Creating a python package to analyze “Splatoon 3”’s personal statistics.

Intro

With the release of Splatoon 3, I was excited to get some games down when I found out a team of programmers had created the s3s package to download the statistics on your matches and use them on the stat.ink website. I tried it out and downloaded my available history (last 50 matches) to JSON files. With these files at hand, I started having a go at using them to perform analyses upon the data.

Data Exploration

The first thing to do was to take a deep dive into the raw JSON files. This was a somewhat hard task, as some of the structures were nested up to 8 levels deep and there was no documentation on them. Fortunately, most of the structures names were fairly intuitive for someone who has played splatoon for a while.

{
  vsHistoryDetails
    id
    vsRule
      name, id, rule
    vsMode
      mode, id
    player (a)
      isPlayer, name, nameId, vsStage, festMatch
      paint, judgement (win/lose), knockout, duration, playedTime
      awards
        name, rank
      headGear
        name, primaryGearPower, additionalGearPowers
      clothingGear
        name, primaryGearPower, additionalGearPowers
      shoesGear
        name, primaryGearPower, additionalGearPowers
      myTeam
        result
          paintRatio, score
        players: list of players, all with their own values
          id
          name
          weapon
            name
            specialWeapon
              name
            subweapon
              name
          gear
          result
            kill, death, assist, special
      otherTeams: list of "myTeam" objects containing the info on enemy teams
}

From these extremely thorough structures I set off in the adventure of making the most of it without getting lost in the forest of details and keeping the scope of the project somewhat concise. With this in mind, I decided to go for a structure that would allow for the analysis of player statistics like kills, deaths, wins, ko’s; over time, stages, match-types, etc; and in a way that would allow for the filtering and reshaping of the data to do more analysis.

Code Description

Initially, I wanted to parse the JSON files directly into the players’ objects, but then I realized that this would generate duplicate data, as it might be the case that multiple players you want to analyze are part of the same battle. This is exactly my use-case, as I play with my friends and would like to analyze the whole data from the battles we all play together. To have a middle-ground between the huge JSON files and the player objects the first step was to define a battle class so that all the data could be serialized to unique files.

Battle Class

As this is the lowest-level class, it has to hold the most amount of raw information so that wrapper classes are able to do flexible analyses. After looking for a while at the JSON structures, I decided I wanted the following data from each battle for each player involved:

'main weapon', 'sub weapon', 'special weapon', 
'kill', 'death', 'assist', 'special', 'paint', 
'head name', 'head main', 'head sub_0', 'head sub_1', 'head sub_2', 
'shirt name', 'shirt main', 'shirt sub_0', 'shirt sub_1', 'shirt sub_2', 
'shoes name', 'shoes main', 'shoes sub_0', 'shoes sub_1', 'shoes sub_2', 
'win', 'score', 'datetime', 'ko', 'stage',
'match type', 'duration', 'splatfest', 
'award_0', 'award_1', 'award_2'

More categories can be added later on if necessary, but it’s a good first step towards getting some interesting information processed. To store these data from the JSONs, it is processed and stored in dataframes within the class separated by “allies” and “enemies”, where the teams are relative to the player who “owns” the battle data (the one whose credentials were used to download the files). A somewhat annoying side-note is that for the tri-turf battles to be possible, the enemy teams are stored in a list of dataframes, unlike the allies one which is just a dataframe, but this is taken into account in all the methods of the class.
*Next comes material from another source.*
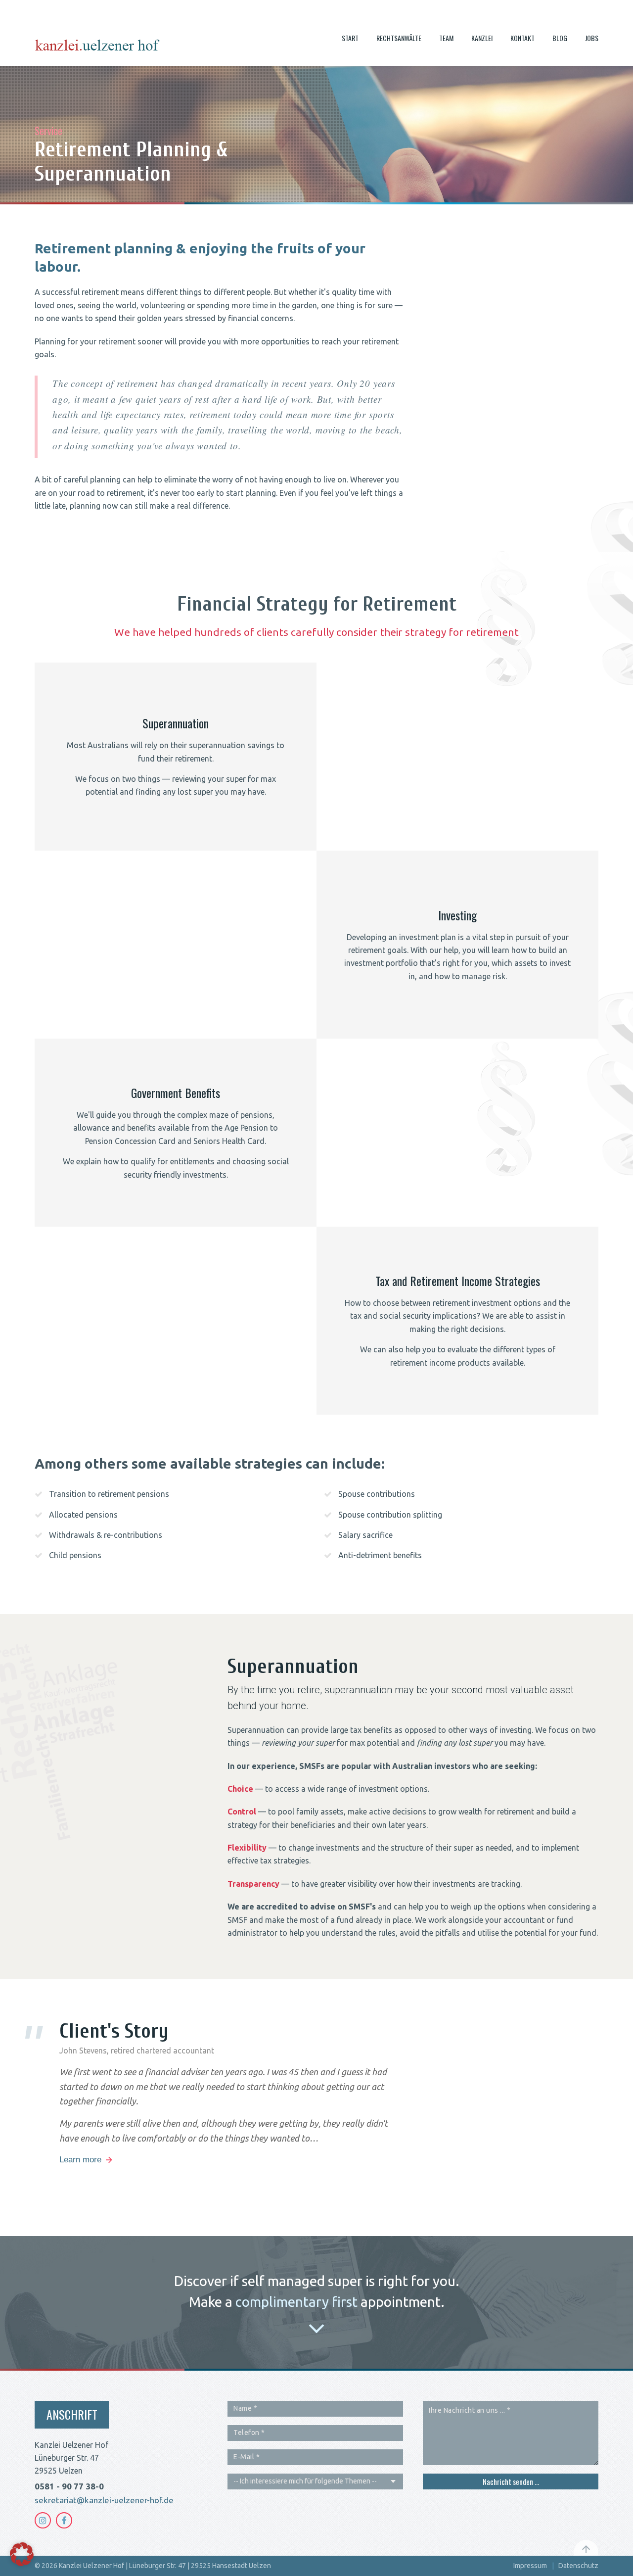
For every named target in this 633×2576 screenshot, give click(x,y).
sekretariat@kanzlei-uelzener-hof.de (104, 2500)
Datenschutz (578, 2566)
Finally, a couple of notes:

Some of these data are common for all the players, such as: datetime, ko, stage, matchType, duration, festMatch, so these are attributes of the class itself and only added to the dataframes when the data is requested by one of the member functions.
Battles are stored with UTC±00:00 timezone as they can contain the information of several users across different timezones (the timezone parameter is part of the player class).
Awards information is only stored for the “owner” of the JSON file (as this information is not available on the other participants).

Player Class

This class is the one that does most of the interesting things in terms of data analysis. A player is instantiated with its in-game name and the path to the battle files from which the information will be extracted (user id support will be added in the future). Once this is set, the class automatically parses the player’s history into a dataframe, which takes a for such as the following:

This is one of the main structures that is used in the analyses, as it contains a ton of information about the player’s performance in all the matches, so it can be used to do some quick visualizations and trends analyses. The class also auto-separates dataframes by battle type, to make quick processing of specific data easier; along with general statistics for the player both in aggregate, and by battle type (such as total/average/per minute: kills, deaths, assists, paint).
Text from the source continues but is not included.